Pygmy elephant in Sabah proven to be a new subspecies

  • Nation
  • Thursday, 04 Sep 2003


PETALING JAYA: They are smaller, tamer and more mild tempered compared with other Asian elephants and were discovered in Sabah. 

Following DNA tests they have now been confirmed as a new subspecies of Borneo “Pygmy Elephants.”  

Yesterday, WWF-Malaysia chairman Tengku Zainal Adlin congratulated the Sabah Wildlife Department on the discovery of the new variety. 

Tengku Zainal said in a statement that the DNA tests confirmed that the elephants were a distinct subspecies and had different characteristics from their cousins found on mainland Asia and Sumatra. 

The Borneo pygmy elephant which has been confirmed to a new subspecies found in Sabah.

“For a start, they are relatively tame and mild tempered when compared with other Asian elephants. Borneo’s elephants are also smaller in size. 

He said with permission from the department, WWF’s Asian Rhino and Elephant Action Strategy (Areas) programme had set out to collect the elephant’s dung for studies on the animals’ migratory patterns along the Kinabatangan river conducted in the past couple of years. 

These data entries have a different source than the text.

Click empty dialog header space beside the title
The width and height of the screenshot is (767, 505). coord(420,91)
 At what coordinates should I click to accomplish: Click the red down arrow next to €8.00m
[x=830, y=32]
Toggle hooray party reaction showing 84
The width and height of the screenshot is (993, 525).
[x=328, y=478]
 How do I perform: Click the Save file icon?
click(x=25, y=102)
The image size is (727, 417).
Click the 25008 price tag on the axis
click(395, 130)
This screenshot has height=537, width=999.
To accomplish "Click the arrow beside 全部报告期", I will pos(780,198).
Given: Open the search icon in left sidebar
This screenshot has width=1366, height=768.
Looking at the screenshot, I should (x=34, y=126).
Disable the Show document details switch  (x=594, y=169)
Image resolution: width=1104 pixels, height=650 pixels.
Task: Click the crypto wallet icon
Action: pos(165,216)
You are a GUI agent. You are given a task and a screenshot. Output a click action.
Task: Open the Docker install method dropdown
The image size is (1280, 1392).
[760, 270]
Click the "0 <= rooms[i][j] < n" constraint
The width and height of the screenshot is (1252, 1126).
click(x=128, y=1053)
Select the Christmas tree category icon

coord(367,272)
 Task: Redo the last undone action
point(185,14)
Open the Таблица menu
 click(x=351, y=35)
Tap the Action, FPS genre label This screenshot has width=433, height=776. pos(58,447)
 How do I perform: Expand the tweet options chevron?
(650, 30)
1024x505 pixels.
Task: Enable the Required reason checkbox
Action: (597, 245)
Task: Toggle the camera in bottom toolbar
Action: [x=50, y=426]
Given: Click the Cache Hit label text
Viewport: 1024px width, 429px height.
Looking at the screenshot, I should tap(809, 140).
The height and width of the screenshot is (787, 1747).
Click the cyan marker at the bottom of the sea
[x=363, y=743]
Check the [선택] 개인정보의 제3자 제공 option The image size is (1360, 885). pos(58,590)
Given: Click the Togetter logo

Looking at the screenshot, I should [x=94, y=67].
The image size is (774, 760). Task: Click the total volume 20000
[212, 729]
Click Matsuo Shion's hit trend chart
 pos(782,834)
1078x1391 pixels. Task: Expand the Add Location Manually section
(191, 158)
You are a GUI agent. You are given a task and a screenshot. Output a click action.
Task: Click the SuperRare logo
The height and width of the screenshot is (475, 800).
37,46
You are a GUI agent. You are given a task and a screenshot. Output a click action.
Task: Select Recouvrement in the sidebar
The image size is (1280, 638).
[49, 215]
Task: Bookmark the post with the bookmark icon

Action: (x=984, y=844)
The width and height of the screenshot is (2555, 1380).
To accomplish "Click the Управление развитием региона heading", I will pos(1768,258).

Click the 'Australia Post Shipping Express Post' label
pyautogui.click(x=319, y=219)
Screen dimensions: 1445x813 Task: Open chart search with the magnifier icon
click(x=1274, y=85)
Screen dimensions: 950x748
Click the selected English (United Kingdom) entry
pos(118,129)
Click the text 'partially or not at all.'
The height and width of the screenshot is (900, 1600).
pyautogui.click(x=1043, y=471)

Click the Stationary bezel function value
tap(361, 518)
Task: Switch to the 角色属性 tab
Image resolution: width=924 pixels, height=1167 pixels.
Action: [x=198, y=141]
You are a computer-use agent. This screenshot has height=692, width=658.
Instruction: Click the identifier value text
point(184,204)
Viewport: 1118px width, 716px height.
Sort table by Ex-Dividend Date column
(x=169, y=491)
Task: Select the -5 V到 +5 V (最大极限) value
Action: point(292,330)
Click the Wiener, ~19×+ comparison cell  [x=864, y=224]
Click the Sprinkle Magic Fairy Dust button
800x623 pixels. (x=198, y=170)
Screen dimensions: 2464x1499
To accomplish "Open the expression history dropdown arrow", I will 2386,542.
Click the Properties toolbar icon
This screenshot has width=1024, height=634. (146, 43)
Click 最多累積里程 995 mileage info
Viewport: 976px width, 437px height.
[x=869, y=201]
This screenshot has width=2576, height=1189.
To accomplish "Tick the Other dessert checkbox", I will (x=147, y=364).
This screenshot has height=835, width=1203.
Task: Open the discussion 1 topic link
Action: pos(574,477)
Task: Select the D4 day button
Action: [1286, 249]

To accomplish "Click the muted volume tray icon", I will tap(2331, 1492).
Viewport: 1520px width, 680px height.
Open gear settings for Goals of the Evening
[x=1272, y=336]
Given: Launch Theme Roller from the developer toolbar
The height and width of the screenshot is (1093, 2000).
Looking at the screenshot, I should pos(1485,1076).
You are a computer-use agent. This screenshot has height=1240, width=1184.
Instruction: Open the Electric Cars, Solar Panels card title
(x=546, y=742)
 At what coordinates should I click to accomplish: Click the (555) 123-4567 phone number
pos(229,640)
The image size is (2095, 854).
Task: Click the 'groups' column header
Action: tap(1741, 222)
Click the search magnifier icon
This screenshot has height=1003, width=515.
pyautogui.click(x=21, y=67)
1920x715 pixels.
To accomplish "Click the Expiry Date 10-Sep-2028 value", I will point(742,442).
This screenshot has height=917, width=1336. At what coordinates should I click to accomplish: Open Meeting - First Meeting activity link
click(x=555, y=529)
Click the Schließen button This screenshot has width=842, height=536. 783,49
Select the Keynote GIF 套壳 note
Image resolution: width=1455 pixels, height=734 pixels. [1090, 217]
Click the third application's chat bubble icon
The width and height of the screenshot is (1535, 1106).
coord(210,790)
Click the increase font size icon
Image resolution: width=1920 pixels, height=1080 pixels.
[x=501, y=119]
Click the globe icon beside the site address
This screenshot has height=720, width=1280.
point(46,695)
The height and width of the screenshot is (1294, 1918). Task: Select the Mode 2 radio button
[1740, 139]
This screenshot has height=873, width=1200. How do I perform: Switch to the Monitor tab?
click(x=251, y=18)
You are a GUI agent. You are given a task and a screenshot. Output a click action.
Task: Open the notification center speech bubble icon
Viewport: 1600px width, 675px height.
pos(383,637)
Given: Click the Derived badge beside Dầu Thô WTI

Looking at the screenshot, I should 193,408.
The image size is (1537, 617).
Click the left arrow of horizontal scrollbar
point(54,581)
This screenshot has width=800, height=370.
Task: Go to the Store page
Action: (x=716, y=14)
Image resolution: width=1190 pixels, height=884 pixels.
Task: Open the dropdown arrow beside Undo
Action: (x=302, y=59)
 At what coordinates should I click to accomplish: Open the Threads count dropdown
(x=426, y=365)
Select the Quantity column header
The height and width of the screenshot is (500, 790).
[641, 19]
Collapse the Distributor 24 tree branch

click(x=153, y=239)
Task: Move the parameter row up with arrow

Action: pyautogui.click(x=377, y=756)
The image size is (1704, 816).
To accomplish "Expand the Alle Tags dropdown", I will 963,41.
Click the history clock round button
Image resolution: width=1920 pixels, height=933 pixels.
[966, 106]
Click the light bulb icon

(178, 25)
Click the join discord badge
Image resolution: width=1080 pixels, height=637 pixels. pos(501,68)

“Samples were collected from different parts of Sabah, namely the lower Kinabatangan, Kalabakan Forest Reserve and Ulu Segama Forest Reserve.  

“The mucus adhering to fresh elephant dung contains epithelial intestinal cells which are used for DNA testing. DNA samples are unique to each individual. This technique of obtaining DNA does not harm the elephants, as they are not captured for testing,” he said. 

He said the samples were then sent to Columbia University’s Department of Ecology, Evolution and Environmental Biology for DNA analysis and compared with samples from Asian elephants from other countries. 

He said the department and WWF’s Areas concurred with Columbia University that these elephants were a distinct subspecies. 

Tengku Zainal said from the research done by the university, the DNA evidence showed that the elephants were isolated about 300,000 years ago from their cousins on mainland Asia and Sumatra.  

“During that period, these elephants became smaller with relatively larger ears, longer tails and relatively straight tusks,” he added.  

“The evolutionary history of Borneo’s elephants justifies their recognition as a separate evolutionary significant unit. 

“Borneo’s elephants are genetically distinct and this rejects the argument they were introduced to the island,” he said. 

He said it was important to highlight the conservation of these elephants to ensure their survival. 

“They should not be crossbred with other Asian elephants, and it is recommended that research on their reproductive rates, juvenile survival and other indicators of detrimental effects of inbreeding be carried out next,” he said.